▶ WHAT YOU ARE ASKED TO DO: Up to and including the line with "Task: Select Example web app full sample code", return every line from the start of the entries below exactly.
─── TASK INPUT
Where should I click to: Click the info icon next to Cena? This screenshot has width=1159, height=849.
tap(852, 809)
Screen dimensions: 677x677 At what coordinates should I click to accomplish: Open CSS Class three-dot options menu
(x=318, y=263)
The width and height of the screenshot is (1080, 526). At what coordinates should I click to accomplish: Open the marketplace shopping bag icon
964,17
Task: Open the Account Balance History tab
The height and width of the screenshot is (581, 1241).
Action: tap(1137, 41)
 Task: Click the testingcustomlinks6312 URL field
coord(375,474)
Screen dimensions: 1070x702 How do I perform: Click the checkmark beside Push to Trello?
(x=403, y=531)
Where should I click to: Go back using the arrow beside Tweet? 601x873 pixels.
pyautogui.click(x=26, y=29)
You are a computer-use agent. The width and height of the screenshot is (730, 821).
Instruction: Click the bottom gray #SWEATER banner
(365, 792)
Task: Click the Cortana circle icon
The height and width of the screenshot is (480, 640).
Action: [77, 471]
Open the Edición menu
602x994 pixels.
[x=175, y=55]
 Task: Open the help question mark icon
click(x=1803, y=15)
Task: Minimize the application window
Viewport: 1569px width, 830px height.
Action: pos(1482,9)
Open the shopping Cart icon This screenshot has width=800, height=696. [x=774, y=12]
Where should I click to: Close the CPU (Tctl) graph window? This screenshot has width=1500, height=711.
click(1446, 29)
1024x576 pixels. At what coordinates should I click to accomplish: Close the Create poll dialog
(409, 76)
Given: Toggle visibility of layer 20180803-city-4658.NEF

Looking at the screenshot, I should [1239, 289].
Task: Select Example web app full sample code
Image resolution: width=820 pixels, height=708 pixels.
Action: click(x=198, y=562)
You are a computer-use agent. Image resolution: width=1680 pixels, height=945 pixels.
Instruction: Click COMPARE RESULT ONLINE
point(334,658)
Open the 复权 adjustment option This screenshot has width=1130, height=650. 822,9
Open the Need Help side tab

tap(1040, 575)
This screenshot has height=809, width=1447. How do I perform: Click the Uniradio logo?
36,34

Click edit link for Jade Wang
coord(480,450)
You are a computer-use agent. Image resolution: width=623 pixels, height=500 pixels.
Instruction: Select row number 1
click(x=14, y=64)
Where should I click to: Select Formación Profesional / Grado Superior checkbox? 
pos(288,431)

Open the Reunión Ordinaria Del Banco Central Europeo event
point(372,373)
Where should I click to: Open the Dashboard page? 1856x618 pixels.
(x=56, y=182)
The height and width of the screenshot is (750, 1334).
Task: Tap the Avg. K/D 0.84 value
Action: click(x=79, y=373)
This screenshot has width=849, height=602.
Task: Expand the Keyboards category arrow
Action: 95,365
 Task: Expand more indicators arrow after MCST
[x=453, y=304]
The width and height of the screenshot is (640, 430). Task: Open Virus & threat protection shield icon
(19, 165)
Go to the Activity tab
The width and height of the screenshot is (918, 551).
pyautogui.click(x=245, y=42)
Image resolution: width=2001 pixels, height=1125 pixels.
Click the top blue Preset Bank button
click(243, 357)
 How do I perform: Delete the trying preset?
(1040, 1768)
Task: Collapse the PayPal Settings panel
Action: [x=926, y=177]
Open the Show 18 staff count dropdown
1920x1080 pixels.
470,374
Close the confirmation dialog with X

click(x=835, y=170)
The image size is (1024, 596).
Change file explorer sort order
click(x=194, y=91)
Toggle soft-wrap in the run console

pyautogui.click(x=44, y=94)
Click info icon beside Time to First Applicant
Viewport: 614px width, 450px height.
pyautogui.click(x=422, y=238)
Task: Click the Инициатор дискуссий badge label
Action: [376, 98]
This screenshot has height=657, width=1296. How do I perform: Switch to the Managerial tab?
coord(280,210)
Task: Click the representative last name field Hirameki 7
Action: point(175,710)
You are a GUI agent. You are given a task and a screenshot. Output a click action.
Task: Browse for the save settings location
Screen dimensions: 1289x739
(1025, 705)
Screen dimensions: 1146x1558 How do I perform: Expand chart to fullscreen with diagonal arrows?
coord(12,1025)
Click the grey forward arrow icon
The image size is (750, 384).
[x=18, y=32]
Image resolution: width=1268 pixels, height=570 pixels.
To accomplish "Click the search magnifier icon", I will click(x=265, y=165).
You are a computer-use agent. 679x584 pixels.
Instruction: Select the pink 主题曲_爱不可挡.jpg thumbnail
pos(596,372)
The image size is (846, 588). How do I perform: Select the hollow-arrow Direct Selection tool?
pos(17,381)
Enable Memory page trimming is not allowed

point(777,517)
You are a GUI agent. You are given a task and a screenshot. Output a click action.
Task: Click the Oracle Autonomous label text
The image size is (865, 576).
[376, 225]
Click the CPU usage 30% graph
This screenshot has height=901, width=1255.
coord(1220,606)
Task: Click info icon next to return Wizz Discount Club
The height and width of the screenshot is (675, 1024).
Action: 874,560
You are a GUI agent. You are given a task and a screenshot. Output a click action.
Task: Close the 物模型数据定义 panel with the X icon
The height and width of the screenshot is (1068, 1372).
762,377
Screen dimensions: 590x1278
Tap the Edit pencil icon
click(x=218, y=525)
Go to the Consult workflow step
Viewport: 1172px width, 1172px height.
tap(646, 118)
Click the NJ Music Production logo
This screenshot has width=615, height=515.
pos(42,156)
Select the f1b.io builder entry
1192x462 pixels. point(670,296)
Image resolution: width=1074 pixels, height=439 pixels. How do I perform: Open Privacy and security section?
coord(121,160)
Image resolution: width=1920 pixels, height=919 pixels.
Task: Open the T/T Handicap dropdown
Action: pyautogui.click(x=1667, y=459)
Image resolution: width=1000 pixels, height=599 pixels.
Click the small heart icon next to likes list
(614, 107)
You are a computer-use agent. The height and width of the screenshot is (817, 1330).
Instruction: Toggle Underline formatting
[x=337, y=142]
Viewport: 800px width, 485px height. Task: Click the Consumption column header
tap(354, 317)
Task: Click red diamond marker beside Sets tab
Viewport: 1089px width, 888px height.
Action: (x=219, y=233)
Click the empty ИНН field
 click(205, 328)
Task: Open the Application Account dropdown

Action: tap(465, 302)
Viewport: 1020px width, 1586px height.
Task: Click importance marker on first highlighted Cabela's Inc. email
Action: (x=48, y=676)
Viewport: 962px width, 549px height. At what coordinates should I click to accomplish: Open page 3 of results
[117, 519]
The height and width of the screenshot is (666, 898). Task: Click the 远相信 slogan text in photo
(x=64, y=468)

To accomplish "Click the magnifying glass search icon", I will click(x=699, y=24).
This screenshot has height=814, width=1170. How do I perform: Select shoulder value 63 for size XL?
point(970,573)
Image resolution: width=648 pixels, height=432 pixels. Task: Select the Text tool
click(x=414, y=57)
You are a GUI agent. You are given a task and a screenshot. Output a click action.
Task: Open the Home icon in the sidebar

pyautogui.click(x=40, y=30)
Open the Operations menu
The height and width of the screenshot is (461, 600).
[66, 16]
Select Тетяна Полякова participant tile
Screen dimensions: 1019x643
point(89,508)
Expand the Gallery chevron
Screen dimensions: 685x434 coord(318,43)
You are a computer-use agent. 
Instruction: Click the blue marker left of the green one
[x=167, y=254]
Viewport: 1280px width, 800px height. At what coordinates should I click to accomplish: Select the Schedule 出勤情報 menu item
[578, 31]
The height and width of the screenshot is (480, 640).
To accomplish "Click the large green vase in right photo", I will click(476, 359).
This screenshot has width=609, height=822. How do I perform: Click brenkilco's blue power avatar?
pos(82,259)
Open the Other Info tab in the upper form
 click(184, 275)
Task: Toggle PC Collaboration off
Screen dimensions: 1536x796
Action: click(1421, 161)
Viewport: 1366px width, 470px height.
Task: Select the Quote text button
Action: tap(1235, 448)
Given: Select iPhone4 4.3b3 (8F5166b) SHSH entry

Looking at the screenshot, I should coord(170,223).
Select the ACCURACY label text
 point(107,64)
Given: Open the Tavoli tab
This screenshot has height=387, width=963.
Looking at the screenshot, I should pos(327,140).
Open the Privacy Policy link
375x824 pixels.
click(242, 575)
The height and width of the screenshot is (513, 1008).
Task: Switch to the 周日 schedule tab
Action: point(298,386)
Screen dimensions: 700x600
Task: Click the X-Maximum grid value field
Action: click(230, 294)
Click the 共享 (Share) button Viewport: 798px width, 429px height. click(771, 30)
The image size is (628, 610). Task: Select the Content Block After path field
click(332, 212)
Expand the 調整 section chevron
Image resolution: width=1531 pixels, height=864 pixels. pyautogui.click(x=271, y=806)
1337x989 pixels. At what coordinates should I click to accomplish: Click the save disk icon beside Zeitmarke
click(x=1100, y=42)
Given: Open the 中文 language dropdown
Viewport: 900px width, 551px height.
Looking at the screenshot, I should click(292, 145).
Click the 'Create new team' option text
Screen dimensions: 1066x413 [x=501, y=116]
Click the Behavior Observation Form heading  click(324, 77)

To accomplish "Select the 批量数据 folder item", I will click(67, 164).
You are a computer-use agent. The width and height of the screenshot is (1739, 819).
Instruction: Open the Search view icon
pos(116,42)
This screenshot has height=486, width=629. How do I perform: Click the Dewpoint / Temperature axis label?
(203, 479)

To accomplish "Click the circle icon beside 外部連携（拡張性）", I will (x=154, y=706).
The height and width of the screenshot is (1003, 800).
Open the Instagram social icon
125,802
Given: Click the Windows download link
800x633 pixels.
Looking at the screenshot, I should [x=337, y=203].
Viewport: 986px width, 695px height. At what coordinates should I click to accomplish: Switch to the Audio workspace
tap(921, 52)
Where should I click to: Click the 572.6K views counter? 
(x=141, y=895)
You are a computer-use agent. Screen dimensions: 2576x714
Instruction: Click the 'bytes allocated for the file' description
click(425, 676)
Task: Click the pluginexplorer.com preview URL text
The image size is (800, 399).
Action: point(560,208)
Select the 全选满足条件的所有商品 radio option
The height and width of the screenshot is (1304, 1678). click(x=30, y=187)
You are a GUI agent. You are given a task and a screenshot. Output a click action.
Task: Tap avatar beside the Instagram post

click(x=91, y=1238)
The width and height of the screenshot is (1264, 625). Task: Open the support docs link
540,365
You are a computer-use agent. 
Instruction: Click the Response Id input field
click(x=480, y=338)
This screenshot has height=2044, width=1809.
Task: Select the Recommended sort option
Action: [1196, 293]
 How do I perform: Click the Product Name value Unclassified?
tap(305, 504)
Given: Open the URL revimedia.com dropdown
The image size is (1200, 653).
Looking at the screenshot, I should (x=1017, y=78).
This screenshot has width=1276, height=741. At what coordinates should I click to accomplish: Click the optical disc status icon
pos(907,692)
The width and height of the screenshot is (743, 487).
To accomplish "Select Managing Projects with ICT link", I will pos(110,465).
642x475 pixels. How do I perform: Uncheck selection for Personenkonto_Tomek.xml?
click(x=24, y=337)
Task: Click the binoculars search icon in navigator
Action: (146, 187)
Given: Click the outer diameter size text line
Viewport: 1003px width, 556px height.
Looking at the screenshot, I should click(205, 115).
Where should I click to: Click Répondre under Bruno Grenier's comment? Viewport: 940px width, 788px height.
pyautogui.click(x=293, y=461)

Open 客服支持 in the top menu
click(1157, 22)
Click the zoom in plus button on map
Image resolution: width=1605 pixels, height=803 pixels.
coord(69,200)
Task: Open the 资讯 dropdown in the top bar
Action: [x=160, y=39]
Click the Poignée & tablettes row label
──────
▶ YOUR RESPONSE:
Where should I click to: Click the info icon next to Cena? This screenshot has width=1159, height=849.
tap(852, 809)
Screen dimensions: 677x677 At what coordinates should I click to accomplish: Open CSS Class three-dot options menu
(x=318, y=263)
The width and height of the screenshot is (1080, 526). At what coordinates should I click to accomplish: Open the marketplace shopping bag icon
964,17
Task: Open the Account Balance History tab
The height and width of the screenshot is (581, 1241).
Action: tap(1137, 41)
 Task: Click the testingcustomlinks6312 URL field
coord(375,474)
Screen dimensions: 1070x702 How do I perform: Click the checkmark beside Push to Trello?
(x=403, y=531)
Where should I click to: Go back using the arrow beside Tweet? 601x873 pixels.
pyautogui.click(x=26, y=29)
You are a computer-use agent. The width and height of the screenshot is (730, 821).
Instruction: Click the bottom gray #SWEATER banner
(365, 792)
Task: Click the Cortana circle icon
The height and width of the screenshot is (480, 640).
Action: [77, 471]
Open the Edición menu
602x994 pixels.
[x=175, y=55]
 Task: Open the help question mark icon
click(x=1803, y=15)
Task: Minimize the application window
Viewport: 1569px width, 830px height.
Action: pos(1482,9)
Open the shopping Cart icon This screenshot has width=800, height=696. [x=774, y=12]
Where should I click to: Close the CPU (Tctl) graph window? This screenshot has width=1500, height=711.
click(1446, 29)
1024x576 pixels. At what coordinates should I click to accomplish: Close the Create poll dialog
(409, 76)
Given: Toggle visibility of layer 20180803-city-4658.NEF

Looking at the screenshot, I should [1239, 289].
Task: Select Example web app full sample code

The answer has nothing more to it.